Louie Brenton, Mork Peter, Martin-Sanchez Fernando, Halevy Alon, Tarczy-Hornoch Peter
Department of Medical Education and Biomedical Informatics, University of Washington, Seattle, USA.
J Biomed Inform. 2007 Feb;40(1):5-16. doi: 10.1016/j.jbi.2006.02.007. Epub 2006 Mar 9.
Genomic medicine aims to revolutionize health care by applying our growing understanding of the molecular basis of disease. Research in this arena is data intensive, which means data sets are large and highly heterogeneous. To create knowledge from data, researchers must integrate these large and diverse data sets. This presents daunting informatic challenges such as representation of data that is suitable for computational inference (knowledge representation), and linking heterogeneous data sets (data integration). Fortunately, many of these challenges can be classified as data integration problems, and technologies exist in the area of data integration that may be applied to these challenges.
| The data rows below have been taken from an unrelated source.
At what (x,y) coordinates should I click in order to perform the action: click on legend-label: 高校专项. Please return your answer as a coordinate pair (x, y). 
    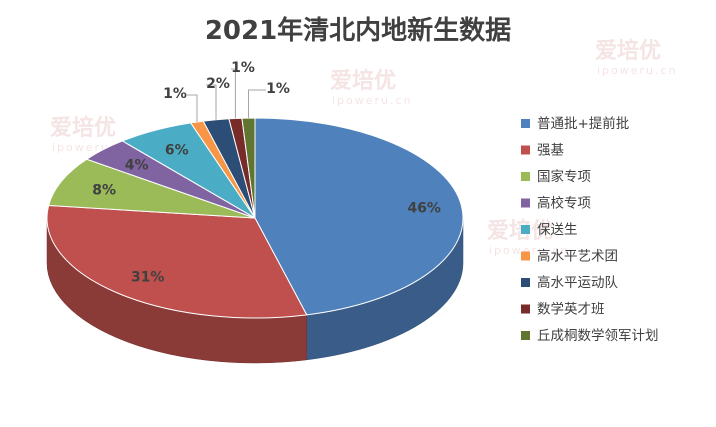
    Looking at the image, I should click on (564, 204).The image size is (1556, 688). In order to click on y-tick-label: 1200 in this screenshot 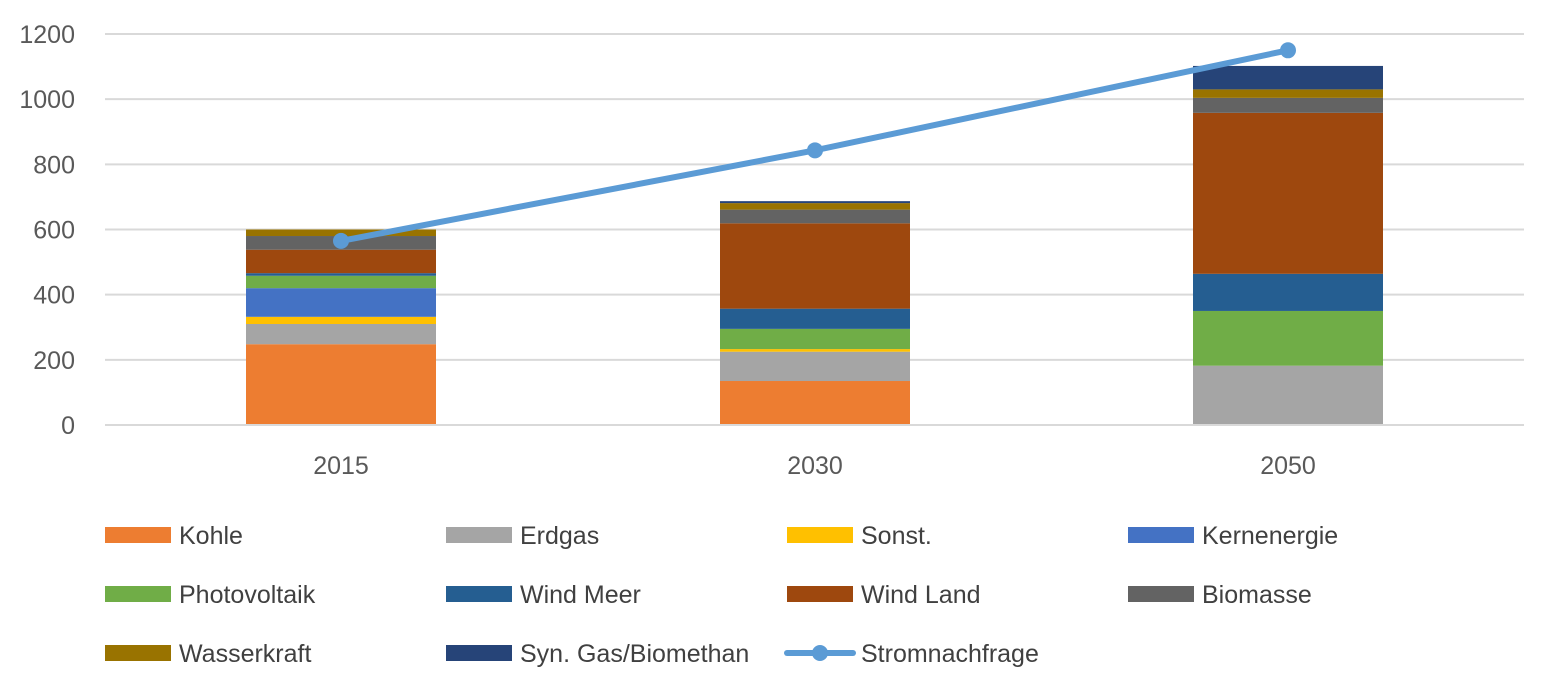, I will do `click(47, 35)`.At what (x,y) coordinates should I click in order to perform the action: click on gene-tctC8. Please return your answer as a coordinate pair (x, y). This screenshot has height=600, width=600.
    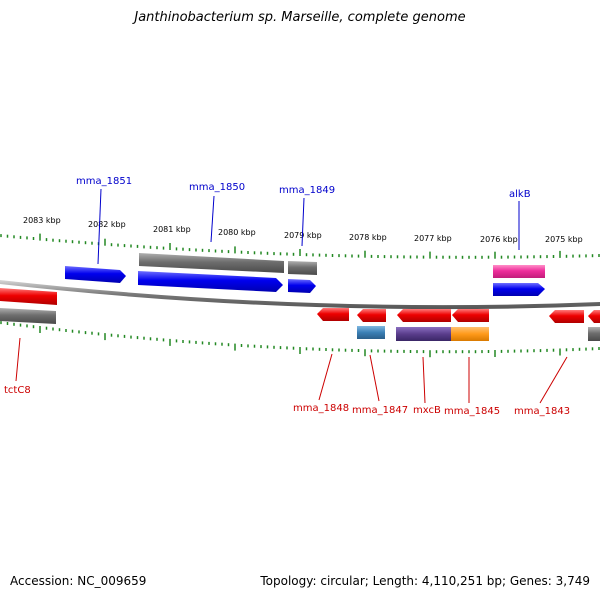
    Looking at the image, I should click on (28, 296). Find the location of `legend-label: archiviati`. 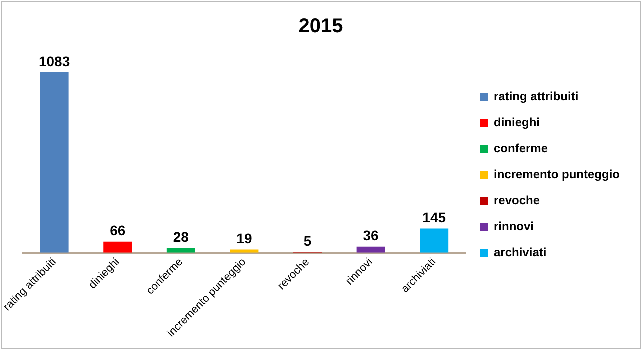

legend-label: archiviati is located at coordinates (520, 252).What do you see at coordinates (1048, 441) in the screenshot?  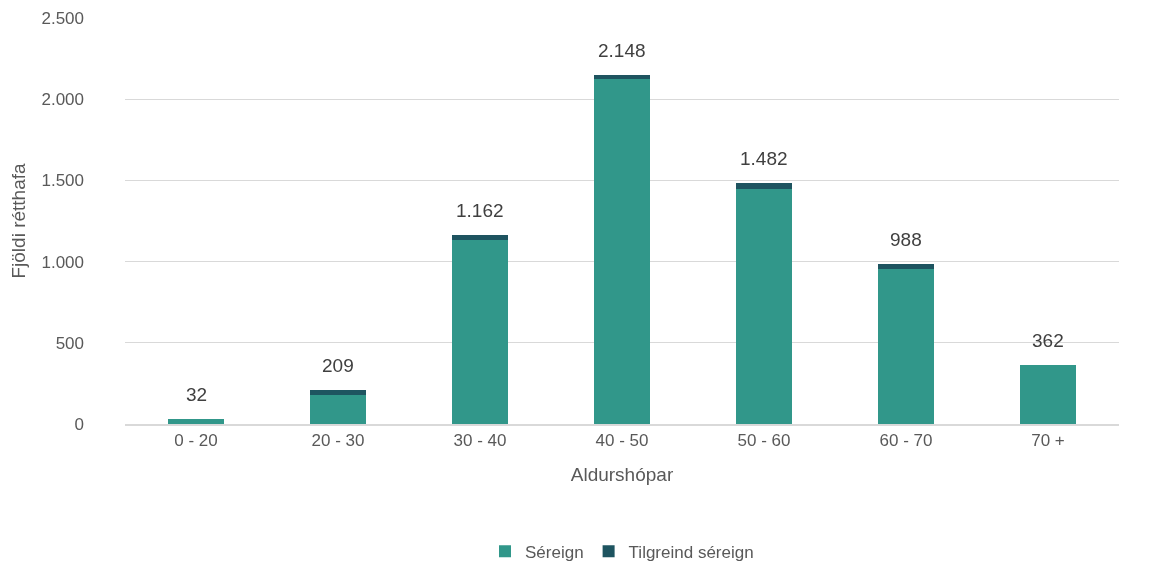 I see `x-tick-label: 70 +` at bounding box center [1048, 441]. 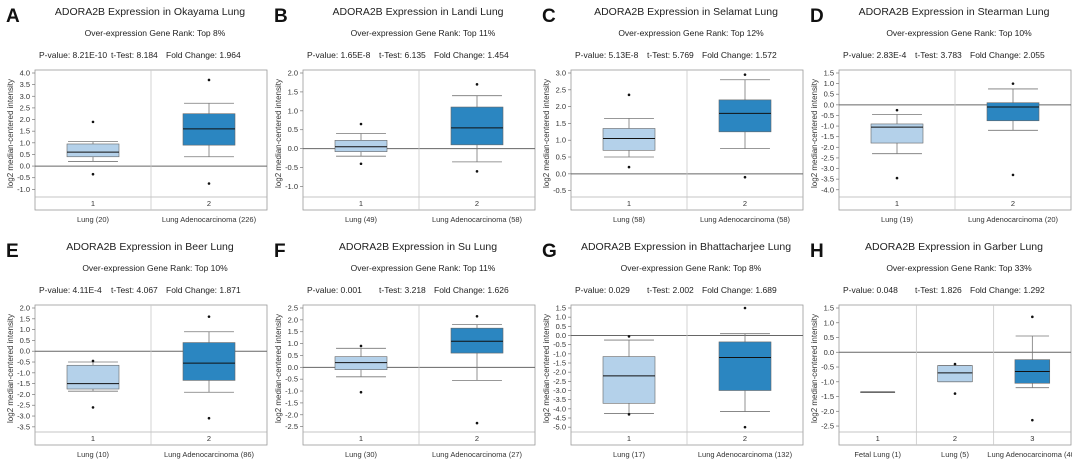 What do you see at coordinates (94, 454) in the screenshot?
I see `group-label: Lung (10)` at bounding box center [94, 454].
In this paper, we discuss the opportunities of genomic medicine as well as identify the informatics challenges in this domain. We also review concepts and methodologies in the field of data integration. These data integration concepts and methodologies are then aligned with informatics challenges in genomic medicine and presented as potential solutions. We conclude this paper with challenges still not addressed in genomic medicine and gaps that remain in data integration research to facilitate genomic medicine.
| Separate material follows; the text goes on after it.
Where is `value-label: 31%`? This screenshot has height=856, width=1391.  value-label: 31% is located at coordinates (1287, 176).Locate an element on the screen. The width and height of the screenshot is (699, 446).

基因组医学旨在通过应用我们对疾病分子基础日益加深的理解来彻底改变医疗保健。该领域的研究数据密集,这意味着数据集规模庞大且高度异质。为了从数据中创造知识,研究人员必须整合这些庞大且多样的数据集。这带来了艰巨的信息学挑战,例如适合计算推理的数据表示(知识表示)以及链接异质数据集(数据整合)。幸运的是,其中许多挑战可归类为数据整合问题,并且数据整合领域存在可应用于这些挑战的技术。在本文中,我们讨论基因组医学的机遇,并识别该领域的信息学挑战。我们还回顾数据整合领域的概念和方法。然后将这些数据整合概念和方法与基因组医学中的信息学挑战相结合,并作为潜在解决方案呈现。我们在本文结尾指出基因组医学中仍未解决的挑战以及数据整合研究中仍存在的差距,以促进基因组医学发展。